Engagement rates Visitor frequency
Consider just showing your best performing/most popular marketing channels and/or products. This isn’t cheating! It’s focusing on what’s important to your business and avoiding “noise” that might impact the averages.
Already have a full-time job & need to make this handcrafted biz worthwhile before going “full time”
Plenty of people are in this boat! This is the tricky stage where your wares don’t bring in quite enough money to quit your day job, but you need more time to grow your business to get there. How on earth will you fit everything in!??
Here you need to focus on efficiency and making the most of what you already have. Maximize the value of the time you spend marketing by increasing conversion rates and how much buyers purchase in one go.
Conversion rates Avg. transaction values
Break down by marketing channels
Break down by customer types and marketing channels
Put it all together & watch your progress
1. Write it down
List your success metrics in the worksheet.

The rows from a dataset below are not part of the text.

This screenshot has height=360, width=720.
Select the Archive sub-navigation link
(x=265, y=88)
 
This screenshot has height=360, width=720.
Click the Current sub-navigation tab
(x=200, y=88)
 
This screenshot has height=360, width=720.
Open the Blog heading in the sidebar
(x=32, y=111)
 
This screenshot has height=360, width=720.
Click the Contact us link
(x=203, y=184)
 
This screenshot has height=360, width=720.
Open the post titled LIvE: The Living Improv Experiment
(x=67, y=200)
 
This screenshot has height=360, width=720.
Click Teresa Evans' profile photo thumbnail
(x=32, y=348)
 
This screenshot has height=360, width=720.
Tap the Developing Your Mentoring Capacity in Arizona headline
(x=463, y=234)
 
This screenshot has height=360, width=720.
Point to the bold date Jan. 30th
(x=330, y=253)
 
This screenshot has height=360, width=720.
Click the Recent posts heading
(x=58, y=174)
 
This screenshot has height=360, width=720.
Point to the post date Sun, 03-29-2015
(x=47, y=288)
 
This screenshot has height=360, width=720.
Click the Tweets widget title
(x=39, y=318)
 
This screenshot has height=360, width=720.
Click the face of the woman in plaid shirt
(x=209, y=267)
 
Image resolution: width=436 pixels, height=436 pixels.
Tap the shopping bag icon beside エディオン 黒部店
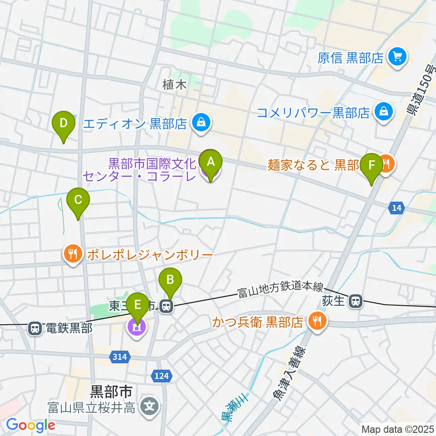point(200,122)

2. Decide on your frequency
How often will you check in? Weekly, monthly, quarterly, 6 monthly or annually? Can you automate some of these numbers in a dashboard or report so you can check more often? Write the dates across the top of the page (or do it as you go if you’re checking weekly).
TIP: The bigger your shop, the more frequently you should check your success metrics.

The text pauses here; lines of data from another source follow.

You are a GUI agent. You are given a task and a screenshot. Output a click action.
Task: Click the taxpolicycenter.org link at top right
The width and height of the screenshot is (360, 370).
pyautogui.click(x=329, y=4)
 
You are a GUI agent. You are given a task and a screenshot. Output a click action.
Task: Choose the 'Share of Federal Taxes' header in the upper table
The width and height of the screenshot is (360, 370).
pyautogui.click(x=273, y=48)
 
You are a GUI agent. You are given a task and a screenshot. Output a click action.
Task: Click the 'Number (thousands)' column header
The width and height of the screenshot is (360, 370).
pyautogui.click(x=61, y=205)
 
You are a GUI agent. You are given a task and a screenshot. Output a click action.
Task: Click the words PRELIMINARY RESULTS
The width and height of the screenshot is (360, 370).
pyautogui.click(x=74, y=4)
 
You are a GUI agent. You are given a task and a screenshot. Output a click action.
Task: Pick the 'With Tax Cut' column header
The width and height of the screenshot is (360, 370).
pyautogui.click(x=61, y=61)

TIP II: Put these dates in your calendar!
3. Check your benchmarks
For each metric, work out your number for today, based on how often you’ll be checking that metric. If you’ve decided that it’s a monthly metric, then record the total (or average) for the past month. Write the date and the values down the page.
4. Set targets
At the far side of the paper, set a 12-month target against every metric. If you have no idea, make a guess (you can change it later). A wild guess is better than no target at all!
5. Record your progress
At your decided check-in dates, record the value of each of your metrics. How has it changed from last time? Is it better or worse? Calculate a percentage change if you like.
If the change is significant or nowhere near where you expected, that’s when you jump into your detailed reports to find out why and what to do about it.
6. Change with the times
The metrics you focus on WILL change over time! As your shop moves through the stages of growth, you switch up your product lines or discover new types of customers, then your ideal success metrics will also change.
Don’t forget to review and renew them at least annually.
You can change your targets too. If they’re completely unrealistic or way too easy, set new ones. Just remember to leave yourself a challenge 😉
Is this all I need to measure?
These “success metrics” are not the only numbers to look at! They’re just the numbers that give you the best picture of your business success (and potential success) at any point in time. You should absolutely look at a whole range of metrics on a regular basis to make day-to-day decisions and make sure your business is on the right track.
Your success metrics are a fantastic starting point for observing and investigating.
Finally, when I say, “Don’t measure your success by your revenue or profit” when you’re just starting out, that does NOT mean you shouldn’t pay attention to your revenue and profit at all! Just don’t judge your progress by it right now.